The film-forming coagulating materials of the present invention stand in contrast to the heat-irreversible coagulating (i.e., gelling) glucans disclosed in U.S. Pat. Nos. 4,109,663, 5,778,899, 6,109,272, and 6,499,490, the disclosures of which are hereby incorporated by reference herein. Such heat-irreversible coagulating or gelling glucans are typically 1,3-β-glucans, as exemplified by curdlan. Unlike the heat-irreversible coagulating glucans, it is not necessary to apply heat to the cast emulsion in order to gel the matrix materials of the present invention. Second, in the practice of the present invention, it is desirable for the flavor-bearing sheets to release flavorant into the mainstream smoke prior to combustion of the flavor-bearing sheet in order to minimize loss of menthol to side stream smoke. This may be accomplished by any non-combustion release mechanism, whereby hot gases generated by the advancing fire cone induce decomposition of the flavor sheet. Without wishing to be bound by any theory, it is believed that water vapor produced by combustion of tobacco dissolves or decomposes the flavor-bearing sheets, thereby liberating the entrapped flavorant. This mechanism is not possible with the heat-irreversible coagulating glucans described above.

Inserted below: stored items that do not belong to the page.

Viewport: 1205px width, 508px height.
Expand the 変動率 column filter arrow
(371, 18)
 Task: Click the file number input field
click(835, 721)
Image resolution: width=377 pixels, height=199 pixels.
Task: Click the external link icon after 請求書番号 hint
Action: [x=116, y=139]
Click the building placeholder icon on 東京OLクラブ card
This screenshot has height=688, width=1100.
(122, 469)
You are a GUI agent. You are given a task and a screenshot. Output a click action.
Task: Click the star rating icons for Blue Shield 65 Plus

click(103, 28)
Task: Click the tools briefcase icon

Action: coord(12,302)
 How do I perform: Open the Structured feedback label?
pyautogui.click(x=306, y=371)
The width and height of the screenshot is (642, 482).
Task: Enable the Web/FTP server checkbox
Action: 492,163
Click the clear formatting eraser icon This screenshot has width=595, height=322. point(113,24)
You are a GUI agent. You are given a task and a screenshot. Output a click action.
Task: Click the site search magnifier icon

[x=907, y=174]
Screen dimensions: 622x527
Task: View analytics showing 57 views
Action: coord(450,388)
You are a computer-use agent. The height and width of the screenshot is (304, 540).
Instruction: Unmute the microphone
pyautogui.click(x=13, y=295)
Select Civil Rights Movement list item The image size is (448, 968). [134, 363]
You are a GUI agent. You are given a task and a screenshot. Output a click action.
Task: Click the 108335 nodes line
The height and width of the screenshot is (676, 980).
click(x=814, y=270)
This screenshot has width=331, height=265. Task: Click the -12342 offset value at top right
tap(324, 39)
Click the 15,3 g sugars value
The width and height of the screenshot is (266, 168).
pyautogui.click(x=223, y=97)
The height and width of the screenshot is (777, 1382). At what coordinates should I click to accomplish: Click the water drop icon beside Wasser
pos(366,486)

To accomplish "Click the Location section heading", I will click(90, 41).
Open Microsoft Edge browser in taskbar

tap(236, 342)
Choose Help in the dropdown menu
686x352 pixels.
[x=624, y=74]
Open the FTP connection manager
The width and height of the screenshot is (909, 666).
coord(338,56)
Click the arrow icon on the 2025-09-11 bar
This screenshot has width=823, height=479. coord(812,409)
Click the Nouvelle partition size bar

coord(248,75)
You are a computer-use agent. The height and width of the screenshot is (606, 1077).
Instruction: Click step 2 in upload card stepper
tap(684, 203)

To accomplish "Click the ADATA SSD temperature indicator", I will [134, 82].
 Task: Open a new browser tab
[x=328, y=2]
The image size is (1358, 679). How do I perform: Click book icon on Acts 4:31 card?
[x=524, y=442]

The film-forming coagulating materials typically comprise between about 15 to about 80% by weight, more typically between about 50 to about 80% by weight, and preferably between about 60 to about 80% by weight of the flavor-bearing sheet.
The flavor-bearing sheets comprise a flavorant. While it is contemplated that any flavorant will be useful, the advantages of the present invention will be most fully realized where the flavorant is a volatile flavorant. As used herein, the term “volatile flavorant” is intended to refer expansively to any flavorant which readily enters the gas phase through evaporation or sublimation at ambient temperatures. Thus, the term “volatile flavorant” is meant to specifically include, in addition to volatile oils, flavorants which are solid at room temperature but readily sublime, including for example menthol, camphor, vanillin and the like. Volatile flavorants suitable for flavoring tobacco smoke are well known in the art and include, without limitation, acetaldehyde, amyl acetate, anethole, anisole, benzaldehyde, benzylformate, 2,3-butanedione, butyraldehyde, camphor, 1-carvone, d-carvone, cinnamaldehyde, citral, citronellol, p-cresyl methyl ether, cymene, dihydrocarvone, dihydrocarveol, 2,4-dimethylacetophenone, dipropyl ketone, ethyl acetate, ethyl amyl ketone, ethylbutyrate, ethyl butyl ketone, ethyl valerate, ethyl vanillin, eucalyptol, eugenol, hexenal, geraniol, isoamyl isovalerate, limonene, linalool, menthol, menthone, 4-methyl benzaldehyde, methyl ethyl ketone, methyl hexyl ketone, methyl salicylate, 3-methyl valeric acid, pinene, d-piperitone, propylisobutyrate, pulegone, santalol, thujone, vanillin, zingerone and the like. Menthol is the preferred volatile flavorant.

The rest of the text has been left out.